══ TRECHO DO DOCUMENTO ══

Guerra no Morro Dona Marta

O incansável zunido das balas marca o início de mais um sábado no Morro Dona Marta, em Botafogo, Rio de Janeiro. Para alguns, o barulho não altera a rotina do fim de semana: saem de suas casas para comprar pão, encontrar os amigos, arranjar os preparativos do churrasco. Outros são atraídos pelo som que sai de um terreno baldio em frente à pedra de Xangô, perto da terceira estação do plano inclinado, no alto da comunidade. Ali, um grupo de pessoas assiste a uma troca de tiros. Outros querem entrar no tiroteio.

Não, não é guerra no morro. Ou melhor, até é, mas de brincadeira, de paintball. A ideia de montar o paintball no Dona Marta, que durante anos foi palco de troca de tiros reais entre bandidos e policiais, partiu de André Luiz do Nascimento, que mora na comunidade há mais de 20 anos. “Não tinha nada parecido na Zona Sul da cidade”, diz ele, que se juntou ao amigo Gilson de Oliveira para montar o negócio.

═══
══ REGISTROS DO CONJUNTO ══

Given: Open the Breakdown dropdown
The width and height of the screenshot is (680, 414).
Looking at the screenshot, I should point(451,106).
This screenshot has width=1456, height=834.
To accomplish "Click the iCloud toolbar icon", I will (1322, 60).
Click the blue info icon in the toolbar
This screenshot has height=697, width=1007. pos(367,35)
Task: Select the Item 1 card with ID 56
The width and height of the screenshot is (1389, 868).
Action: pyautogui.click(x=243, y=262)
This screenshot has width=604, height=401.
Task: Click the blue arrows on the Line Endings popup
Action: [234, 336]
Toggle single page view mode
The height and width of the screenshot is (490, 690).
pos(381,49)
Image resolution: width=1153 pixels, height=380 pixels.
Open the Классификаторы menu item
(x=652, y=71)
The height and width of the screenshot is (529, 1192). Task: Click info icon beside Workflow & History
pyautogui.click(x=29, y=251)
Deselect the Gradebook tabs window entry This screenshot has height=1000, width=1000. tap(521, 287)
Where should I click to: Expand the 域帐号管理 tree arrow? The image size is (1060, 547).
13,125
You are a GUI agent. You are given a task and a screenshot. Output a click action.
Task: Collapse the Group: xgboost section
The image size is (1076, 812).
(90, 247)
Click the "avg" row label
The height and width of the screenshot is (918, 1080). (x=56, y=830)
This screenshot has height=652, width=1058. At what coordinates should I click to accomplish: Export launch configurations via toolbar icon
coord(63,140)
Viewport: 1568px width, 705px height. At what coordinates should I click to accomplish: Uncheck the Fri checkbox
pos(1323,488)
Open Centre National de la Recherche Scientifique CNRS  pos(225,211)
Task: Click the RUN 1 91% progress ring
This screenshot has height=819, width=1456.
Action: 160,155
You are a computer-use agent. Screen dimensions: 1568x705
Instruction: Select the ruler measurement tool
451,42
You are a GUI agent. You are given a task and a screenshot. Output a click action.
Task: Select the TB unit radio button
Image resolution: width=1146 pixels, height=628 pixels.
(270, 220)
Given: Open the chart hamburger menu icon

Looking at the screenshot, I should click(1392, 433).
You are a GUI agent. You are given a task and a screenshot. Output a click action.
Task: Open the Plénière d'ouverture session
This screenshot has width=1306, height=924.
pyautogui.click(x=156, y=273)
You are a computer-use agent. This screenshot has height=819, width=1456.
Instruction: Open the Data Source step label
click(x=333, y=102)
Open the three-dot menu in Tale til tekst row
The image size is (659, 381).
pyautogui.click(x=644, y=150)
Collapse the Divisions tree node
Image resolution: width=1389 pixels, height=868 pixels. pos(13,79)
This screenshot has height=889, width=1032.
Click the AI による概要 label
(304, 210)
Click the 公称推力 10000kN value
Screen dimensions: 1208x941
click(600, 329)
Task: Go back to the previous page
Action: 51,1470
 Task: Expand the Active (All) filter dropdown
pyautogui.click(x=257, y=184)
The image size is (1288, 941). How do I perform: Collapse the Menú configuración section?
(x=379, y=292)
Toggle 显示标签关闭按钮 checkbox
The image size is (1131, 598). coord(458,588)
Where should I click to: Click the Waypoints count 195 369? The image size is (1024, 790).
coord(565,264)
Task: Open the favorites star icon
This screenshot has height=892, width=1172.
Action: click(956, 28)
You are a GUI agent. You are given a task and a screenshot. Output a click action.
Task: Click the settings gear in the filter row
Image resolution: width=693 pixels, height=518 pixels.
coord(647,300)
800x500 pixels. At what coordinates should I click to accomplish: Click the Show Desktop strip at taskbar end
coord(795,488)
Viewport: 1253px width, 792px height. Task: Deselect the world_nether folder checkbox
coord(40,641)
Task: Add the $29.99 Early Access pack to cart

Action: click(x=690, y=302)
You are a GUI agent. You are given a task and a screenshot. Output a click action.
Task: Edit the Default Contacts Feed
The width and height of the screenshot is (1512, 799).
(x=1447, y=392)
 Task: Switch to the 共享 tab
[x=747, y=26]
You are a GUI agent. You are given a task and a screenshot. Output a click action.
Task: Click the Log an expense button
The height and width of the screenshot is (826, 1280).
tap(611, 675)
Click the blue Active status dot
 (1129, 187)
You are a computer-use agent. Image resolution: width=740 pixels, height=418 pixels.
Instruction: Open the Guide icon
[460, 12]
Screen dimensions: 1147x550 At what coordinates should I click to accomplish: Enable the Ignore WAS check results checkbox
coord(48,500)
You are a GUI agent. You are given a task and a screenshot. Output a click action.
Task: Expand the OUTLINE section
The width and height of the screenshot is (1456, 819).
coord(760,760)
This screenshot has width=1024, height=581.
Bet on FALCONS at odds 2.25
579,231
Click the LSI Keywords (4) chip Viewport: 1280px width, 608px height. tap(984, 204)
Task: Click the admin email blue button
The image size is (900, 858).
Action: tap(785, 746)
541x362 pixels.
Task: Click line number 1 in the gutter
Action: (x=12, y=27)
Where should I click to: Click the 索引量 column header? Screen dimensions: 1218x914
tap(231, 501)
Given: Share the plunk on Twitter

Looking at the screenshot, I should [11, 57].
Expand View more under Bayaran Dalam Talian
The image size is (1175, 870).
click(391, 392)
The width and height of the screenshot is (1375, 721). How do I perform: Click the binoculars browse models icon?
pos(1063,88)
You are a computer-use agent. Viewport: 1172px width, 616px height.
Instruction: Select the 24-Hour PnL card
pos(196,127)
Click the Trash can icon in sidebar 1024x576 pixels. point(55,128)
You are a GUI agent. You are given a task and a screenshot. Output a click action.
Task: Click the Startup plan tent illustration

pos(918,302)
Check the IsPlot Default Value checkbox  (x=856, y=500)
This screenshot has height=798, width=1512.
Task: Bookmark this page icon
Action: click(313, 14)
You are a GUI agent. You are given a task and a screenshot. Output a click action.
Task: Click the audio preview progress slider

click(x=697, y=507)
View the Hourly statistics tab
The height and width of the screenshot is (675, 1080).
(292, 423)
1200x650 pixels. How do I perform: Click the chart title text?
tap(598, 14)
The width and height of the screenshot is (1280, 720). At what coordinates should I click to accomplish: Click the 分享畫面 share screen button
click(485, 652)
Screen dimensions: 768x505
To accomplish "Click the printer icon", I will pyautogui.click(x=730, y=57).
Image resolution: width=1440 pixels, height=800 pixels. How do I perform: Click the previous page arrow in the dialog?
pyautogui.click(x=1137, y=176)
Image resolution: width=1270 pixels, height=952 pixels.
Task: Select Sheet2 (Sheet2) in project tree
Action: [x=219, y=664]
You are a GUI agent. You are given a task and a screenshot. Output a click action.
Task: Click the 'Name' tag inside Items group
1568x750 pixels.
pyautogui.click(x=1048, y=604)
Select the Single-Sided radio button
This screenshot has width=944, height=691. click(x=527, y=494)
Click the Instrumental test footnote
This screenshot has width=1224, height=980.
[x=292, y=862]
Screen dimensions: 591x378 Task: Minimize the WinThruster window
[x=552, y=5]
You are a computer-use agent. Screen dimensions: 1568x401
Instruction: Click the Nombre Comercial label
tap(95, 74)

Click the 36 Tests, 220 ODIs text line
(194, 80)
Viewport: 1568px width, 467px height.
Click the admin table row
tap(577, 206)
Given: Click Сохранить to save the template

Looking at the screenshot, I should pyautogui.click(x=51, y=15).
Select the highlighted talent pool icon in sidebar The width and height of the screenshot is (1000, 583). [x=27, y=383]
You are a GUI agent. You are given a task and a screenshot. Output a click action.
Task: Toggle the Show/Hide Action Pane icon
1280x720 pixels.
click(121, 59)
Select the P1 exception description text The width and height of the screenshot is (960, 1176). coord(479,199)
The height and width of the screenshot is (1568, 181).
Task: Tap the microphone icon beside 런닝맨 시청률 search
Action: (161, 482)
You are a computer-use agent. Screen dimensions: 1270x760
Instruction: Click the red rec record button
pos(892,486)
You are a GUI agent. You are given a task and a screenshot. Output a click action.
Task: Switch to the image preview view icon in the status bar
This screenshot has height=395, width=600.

═══

### TAREFA RÁPIDA 1
Resuma em duas frases o texto sobre o paintball no Morro Dona Marta.
### TAREFA RÁPIDA 2
Segundo o texto sobre o paintball no Morro Dona Marta, há quanto tempo André Luiz do Nascimento mora na comunidade?
As linhas não têm nenhuma relação com o texto.

### RESPOSTA EXPLICADA 1
Num sábado no Morro Dona Marta, em Botafogo, no Rio de Janeiro, o barulho de tiros atrai gente a um terreno baldio perto da pedra de Xangô, onde um grupo assiste a uma troca de tiros. Não é uma guerra de verdade, mas um paintball, ideia de André Luiz do Nascimento, morador da comunidade há mais de 20 anos, que montou o negócio com o amigo Gilson de Oliveira.

### RESPOSTA EXPLICADA 2
Há mais de 20 anos.